Aim of the exercise: Please rewrite the entries between the line holding "At what (x,y)" and the line holding "(412, 392).", inclusive, replacing "Identify the location of" with "Give the position of" and leaving everything else unchanged.

══ Entries shown ══

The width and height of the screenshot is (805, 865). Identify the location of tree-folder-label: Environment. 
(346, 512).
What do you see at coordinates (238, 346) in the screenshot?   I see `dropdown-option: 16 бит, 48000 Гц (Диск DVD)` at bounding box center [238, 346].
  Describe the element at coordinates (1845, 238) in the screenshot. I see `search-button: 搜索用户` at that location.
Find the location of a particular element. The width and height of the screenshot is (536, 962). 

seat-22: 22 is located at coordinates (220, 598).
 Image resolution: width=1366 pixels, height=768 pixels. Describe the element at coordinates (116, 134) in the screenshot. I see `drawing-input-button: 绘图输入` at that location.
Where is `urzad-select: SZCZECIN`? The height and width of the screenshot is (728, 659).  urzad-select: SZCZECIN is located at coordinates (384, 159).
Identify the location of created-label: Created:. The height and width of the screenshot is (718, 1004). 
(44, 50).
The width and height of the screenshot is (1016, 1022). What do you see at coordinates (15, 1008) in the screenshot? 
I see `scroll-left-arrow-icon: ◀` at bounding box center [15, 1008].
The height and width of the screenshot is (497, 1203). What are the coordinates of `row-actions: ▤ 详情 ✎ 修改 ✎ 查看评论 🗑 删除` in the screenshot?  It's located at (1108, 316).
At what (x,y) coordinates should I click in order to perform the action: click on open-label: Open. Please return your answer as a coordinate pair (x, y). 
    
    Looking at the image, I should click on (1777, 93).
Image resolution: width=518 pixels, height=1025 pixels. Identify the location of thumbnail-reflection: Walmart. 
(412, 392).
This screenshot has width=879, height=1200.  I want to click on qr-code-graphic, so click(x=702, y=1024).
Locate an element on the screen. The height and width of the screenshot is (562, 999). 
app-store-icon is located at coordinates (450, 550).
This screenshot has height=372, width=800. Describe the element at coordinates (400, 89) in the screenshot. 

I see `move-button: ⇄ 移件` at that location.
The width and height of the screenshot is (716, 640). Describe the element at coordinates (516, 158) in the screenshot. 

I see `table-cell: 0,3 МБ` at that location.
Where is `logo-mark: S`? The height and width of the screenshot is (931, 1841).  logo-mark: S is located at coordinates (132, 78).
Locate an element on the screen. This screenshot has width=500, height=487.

═══

Final answer:
At what (x,y) coordinates should I click in order to perform the action: click on open-label: Open. Please return your answer as a coordinate pair (x, y). 
    
    Looking at the image, I should click on (1777, 93).
Image resolution: width=518 pixels, height=1025 pixels. Give the position of thumbnail-reflection: Walmart. 
(412, 392).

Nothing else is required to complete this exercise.